02:52Et là, je rentre sur scène.
02:53Et le moment le plus difficile, presque,
02:55c'est d'aller d'ici jusqu'au milieu de la scène,
02:56parce que là, c'est le premier contact avec les gens.
02:58Ta voix, elle est un peu...
02:59Moi, elle est souvent un peu serrée, parce qu'il y a un peu de...
03:02de trac, ça s'appelle comme ça.
03:03Et au premier rire, ça va mieux.
03:05Et là, on commence une partie de tennis, en fait.
03:07Du LSD.
03:09Et on chicle un peu tous les gentillons de toutes les drogues.
03:11Je trouve que quand tu es seule sur cette scène, face à tout ça,
03:14c'est complet, plein de gens.
03:15Il y a une angoisse réelle, en dehors de ça, de ne pas faire rire.
03:19Mais l'angoisse, c'est d'un seul coup, tu te dis
03:20« Oh, merde, c'est quoi la phrase d'après ? »
03:21Ça va faire neuf ans que tous les soirs, au moment où t'es sur scène,
03:25j'embrasse le texte et je le mets sur le côté là.
03:27Et je lui dis, c'est tout ce que je parle à mon texte, quand même.
03:30Me lâche pas.
03:31Il n'a pas prononcé le nom de mon père correctement une seule fois.
03:34Je pleurais de rire.
03:36Ma soeur était mortifiée.
03:38Moi, j'ai choisi de faire rire.
03:39Mais faire rire, ça ne veut pas dire ne pas aussi avoir des moments
03:43plus profonds, plus émouvants, plus différents.
03:45Très vite, j'ai voulu rendre hommage à mon père dans ce spectacle
03:48puisque, comme je l'ai expliqué quelques fois, malheureusement,
03:51papa, quand j'ai fait la première fois l'Olympia, n'est pas venu.
03:54Il m'avait dit que je viendrais au deuxième.
03:56Et en fait, il est mort avant.
03:58Donc, il n'est pas pu venir à l'Olympia.
04:00Et donc, il ne sait pas que j'ai produit un spectacle.
04:02Et il n'est jamais venu à Edouard VII.
04:04Si j'ai pu louer ce théâtre, c'est parce que c'est avec son héritage.
04:08Donc, en vendant la maison qu'on avait, dans mon histoire,
04:11j'ai passé le moment où ça y est, je peux en parler sans m'effondrer.
04:16Donc, j'avais envie de parler de lui et j'avais envie de dire aux gens
04:18qui traversent un deuil, on s'en remet, on peut rire.
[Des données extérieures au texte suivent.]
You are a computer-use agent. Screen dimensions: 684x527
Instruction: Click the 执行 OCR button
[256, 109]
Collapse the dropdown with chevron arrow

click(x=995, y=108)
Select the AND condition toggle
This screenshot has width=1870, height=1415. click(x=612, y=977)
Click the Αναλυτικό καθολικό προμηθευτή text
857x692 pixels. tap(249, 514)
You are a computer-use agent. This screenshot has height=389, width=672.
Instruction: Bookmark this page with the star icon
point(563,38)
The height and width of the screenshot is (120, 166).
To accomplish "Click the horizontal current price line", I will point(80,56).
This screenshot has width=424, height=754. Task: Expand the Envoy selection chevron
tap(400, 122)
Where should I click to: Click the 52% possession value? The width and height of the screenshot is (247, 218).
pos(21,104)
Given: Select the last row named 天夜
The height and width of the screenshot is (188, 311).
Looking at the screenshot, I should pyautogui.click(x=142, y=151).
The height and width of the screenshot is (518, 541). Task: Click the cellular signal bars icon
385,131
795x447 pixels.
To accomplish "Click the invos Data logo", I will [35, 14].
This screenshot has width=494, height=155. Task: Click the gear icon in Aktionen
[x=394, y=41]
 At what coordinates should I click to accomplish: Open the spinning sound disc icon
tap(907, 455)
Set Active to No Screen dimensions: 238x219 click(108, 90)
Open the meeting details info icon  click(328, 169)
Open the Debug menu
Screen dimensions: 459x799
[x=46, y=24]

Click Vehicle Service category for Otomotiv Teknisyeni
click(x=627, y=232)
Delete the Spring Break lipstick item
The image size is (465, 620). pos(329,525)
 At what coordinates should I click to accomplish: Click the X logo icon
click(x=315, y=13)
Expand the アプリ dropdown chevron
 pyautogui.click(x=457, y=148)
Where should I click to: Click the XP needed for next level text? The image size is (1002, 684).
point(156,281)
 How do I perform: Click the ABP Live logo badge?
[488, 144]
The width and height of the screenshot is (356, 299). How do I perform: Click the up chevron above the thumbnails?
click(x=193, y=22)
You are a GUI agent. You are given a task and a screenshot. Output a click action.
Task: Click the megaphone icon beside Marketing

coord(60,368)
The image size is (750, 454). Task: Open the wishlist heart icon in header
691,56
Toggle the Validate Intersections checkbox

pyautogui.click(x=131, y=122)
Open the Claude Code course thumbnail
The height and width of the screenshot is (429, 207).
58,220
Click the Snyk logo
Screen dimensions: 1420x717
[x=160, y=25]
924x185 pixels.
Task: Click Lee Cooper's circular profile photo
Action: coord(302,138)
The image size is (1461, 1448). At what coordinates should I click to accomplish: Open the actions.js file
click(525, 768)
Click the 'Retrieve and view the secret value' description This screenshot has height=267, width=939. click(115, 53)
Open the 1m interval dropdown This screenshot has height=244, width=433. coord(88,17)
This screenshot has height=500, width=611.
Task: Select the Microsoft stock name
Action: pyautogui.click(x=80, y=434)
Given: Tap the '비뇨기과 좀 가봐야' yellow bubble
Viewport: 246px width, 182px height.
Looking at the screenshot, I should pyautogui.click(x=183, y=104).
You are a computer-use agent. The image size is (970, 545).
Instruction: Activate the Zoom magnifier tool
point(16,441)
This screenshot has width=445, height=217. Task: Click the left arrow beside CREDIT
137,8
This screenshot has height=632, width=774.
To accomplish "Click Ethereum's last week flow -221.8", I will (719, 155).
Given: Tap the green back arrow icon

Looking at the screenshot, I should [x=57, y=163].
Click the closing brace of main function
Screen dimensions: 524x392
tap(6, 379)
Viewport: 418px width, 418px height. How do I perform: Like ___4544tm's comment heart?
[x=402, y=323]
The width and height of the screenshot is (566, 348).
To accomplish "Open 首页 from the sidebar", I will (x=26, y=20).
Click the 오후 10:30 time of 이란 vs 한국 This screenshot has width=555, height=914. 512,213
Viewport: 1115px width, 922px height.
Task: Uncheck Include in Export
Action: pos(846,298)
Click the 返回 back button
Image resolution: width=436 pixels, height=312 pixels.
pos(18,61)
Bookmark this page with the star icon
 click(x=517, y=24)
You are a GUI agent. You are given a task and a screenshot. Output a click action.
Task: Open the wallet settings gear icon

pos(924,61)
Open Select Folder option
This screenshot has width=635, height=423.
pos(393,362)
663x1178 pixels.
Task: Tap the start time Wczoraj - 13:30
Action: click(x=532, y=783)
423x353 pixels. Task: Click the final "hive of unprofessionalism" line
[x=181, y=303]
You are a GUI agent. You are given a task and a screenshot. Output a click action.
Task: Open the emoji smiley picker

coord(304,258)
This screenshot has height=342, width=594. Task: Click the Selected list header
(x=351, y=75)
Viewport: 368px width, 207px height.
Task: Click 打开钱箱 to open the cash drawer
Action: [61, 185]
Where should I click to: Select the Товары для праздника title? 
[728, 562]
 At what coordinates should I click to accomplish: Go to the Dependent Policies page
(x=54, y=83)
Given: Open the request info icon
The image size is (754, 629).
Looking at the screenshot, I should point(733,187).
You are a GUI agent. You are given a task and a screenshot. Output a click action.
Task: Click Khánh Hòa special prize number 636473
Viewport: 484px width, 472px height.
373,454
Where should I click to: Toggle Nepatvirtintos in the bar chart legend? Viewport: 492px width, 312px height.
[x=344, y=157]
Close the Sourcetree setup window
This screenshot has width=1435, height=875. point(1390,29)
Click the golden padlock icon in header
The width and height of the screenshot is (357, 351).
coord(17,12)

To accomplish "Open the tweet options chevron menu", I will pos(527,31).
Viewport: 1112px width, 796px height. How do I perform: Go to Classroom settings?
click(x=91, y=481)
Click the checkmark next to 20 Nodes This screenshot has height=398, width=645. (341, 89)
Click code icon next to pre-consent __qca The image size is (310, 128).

04:22Et même si on ne s'en remet jamais vraiment,
04:24on apprend à vivre avec et on va rire à nouveau.
04:26Je suis sûre qu'il est là ce soir.
04:28Papa ? Papa, t'es là ?
04:33Tu parles d'agression sexuelle, de viol.
04:36Pourquoi tu as voulu mettre ça dans ton spectacle ?
04:38Est-ce que tu dis bien que tu ne l'avais dit à personne autour de toi ?
04:42Et pourquoi tu as voulu le dire sur scène, en fait ?
04:44Je n'avais pas envie d'être cataloguée comme la fille à qui c'est arrivé.
04:48Et puis, quand la lâcheté devient trop forte,
04:49je me dis qu'il faut que je le dise.
04:51Et à ce moment-là, je me dis, d'accord, mais comment je vais le dire ?
04:53C'est là qu'est venue l'idée d'en parler dans un spectacle
04:56où je maîtrise mes mots, je maîtrise la façon dont ça sort
05:00et tout ce que je dis, et c'est moi qui le fais comme je veux.
05:02Je me suis dit, ce qui serait encore mieux, c'est d'arriver à en faire rire.
05:05Ce qui va être très dur à l'écriture,
05:06et je crois que c'est le sketch le plus dur que j'ai eu à écrire,
05:09parce qu'en plus, il y a fait de bon.
05:10J'écris, donc je me souviens, j'écris tout ce qui m'était arrivé.
05:13Là, je le joue tous les soirs, donc tous les soirs, je revis mes agressions.
05:16Mais j'ai décidé d'en faire rire comme ça.
05:19Le message à laisser, c'était, ça ne nous détermine pas.
05:21Si ça vous est arrivé, ça ne vous détermine pas.
05:24On va en rire ensemble et on va continuer à rire.
05:27Et on ne va pas laisser un cauchemar nous anéantir.
05:28On ne va pas donner ce pouvoir-là à nos agresseurs.
05:31Au contraire, on va continuer à vivre et on va se battre et on va être heureuse.
05:35Et ça, c'est la plus grande leçon de vie.
05:37Et je le dis aux gens, moi, je suis heureuse.
05:39Malgré ce cauchemar, je suis très heureuse.